RDS instance storage filling up massively

Hello, our team has noticed that on our self hosted instance, our primary RDS instance that contains the hammerhead_production db has filled up with 440GB of data, all in the public.workflow_block_results table. Is there a setting I can make or change in our configuration to reduce the amount of data output there?

I also would like to know if we can safely remove these records without breaking anything related to history.

  1. My goal: Reduce the storage that our RDS instance is consuming
  2. Issue: The public.workflow_block_results table on our self hosted instance has exceeded 440GB.
  3. Retool version & hosting setup (Docker, K8s, cloud provider, etc.): AWS; docker ECS, RDS, retool version 3.30.2
  4. Error message(s) or screenshots: n/a
  5. What I’ve tried so far: n/a

bumping this. any retool devs that can help here?

bumping this again.

Hey @buzzy - thanks for reaching out! Do you know whether you're utilizing the Retool Temporal Cloud or a local Temporal deployment? And have you set a specific window for data retention via your org's Advanced Settings?

If you have this setting configured but are still seeing stale data, it's possible that the cleanup service is failing. You should be able to find relevant logs - and the underlying cause of failure - by searching for schedule-blob-store-cleanup or deleteBlobStoreDataIfRetentionExpired! If all else fails, you can safely delete elements manually. :+1:

Hey @Darren ! We have retention for 30 days enabled but it has always been set to that but we are just now seeing this storage issue. We do have the local temporal deployment via docker and I found that the schedule-blob-store-cleanup job was not running for about a month. There are no logs related to schedule-blob-store-cleanup during the time where the RDS storage was rapidly decreasing and the logs show that job running without errors and successfully, when it did ran.

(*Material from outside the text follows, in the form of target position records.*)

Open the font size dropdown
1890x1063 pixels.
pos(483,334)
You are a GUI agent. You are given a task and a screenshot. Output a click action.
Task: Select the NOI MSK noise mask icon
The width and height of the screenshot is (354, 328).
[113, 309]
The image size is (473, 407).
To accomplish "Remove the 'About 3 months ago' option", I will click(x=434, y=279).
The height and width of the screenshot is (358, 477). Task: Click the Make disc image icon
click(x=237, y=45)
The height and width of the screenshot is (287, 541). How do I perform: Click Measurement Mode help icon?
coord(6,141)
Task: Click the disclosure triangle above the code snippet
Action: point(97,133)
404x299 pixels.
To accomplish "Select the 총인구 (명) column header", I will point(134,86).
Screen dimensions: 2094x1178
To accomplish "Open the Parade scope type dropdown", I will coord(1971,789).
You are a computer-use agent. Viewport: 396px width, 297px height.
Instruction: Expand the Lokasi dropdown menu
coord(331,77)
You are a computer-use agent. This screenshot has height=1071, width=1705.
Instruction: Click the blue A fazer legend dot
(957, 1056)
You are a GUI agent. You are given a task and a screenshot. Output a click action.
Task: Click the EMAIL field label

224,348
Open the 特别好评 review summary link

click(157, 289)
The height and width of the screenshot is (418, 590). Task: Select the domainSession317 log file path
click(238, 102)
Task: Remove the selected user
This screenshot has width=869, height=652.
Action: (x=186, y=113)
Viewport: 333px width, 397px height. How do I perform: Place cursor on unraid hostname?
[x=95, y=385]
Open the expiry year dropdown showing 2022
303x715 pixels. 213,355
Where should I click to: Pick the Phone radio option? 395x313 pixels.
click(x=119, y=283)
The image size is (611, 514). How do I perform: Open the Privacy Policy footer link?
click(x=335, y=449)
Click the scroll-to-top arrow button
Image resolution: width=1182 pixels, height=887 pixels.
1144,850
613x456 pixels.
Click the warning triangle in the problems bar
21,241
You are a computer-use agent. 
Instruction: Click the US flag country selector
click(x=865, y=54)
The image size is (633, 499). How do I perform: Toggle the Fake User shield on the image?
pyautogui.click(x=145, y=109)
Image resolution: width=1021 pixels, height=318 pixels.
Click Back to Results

Can you please describe the process of deleting these records manually? Can I just dump the workflow_block_results table entirely or what can I do here?

Hmm good to know. :thinking: I can do some additional digging and may reach out for more info about your logs, if you're willing! In the meantime, you can connect to the DB and run the following:

DELETE FROM workflow_block_results
WHERE "dataExpiresAt" < NOW() - INTERVAL '1 month';

Yeah feel free to reach out for anything additional and I can try to provide. Something that is odd is that we have records with createdAt with dates from mid 2024. Is there more data in here than just the results from the workflows?

1 Like

Not that I'm aware of! It should just be workflow data. And I just realized that the query I shared above doesn't need the INTERVAL clause, as it already references dataExpiresAt.

Just to confirm, have you successfully mitigated the primary issue by manually pruning the workflow_block_results table?

@Darren Yes, after manually pruning the workflow_block_results table, the bloat did decrease. I also want to mention that this bloat stopped increasing once the schedule-blob-store-cleanup job continued to run again. I don't know why it stopped running and the logs do not indicate any clear underlying reason.

2 Likes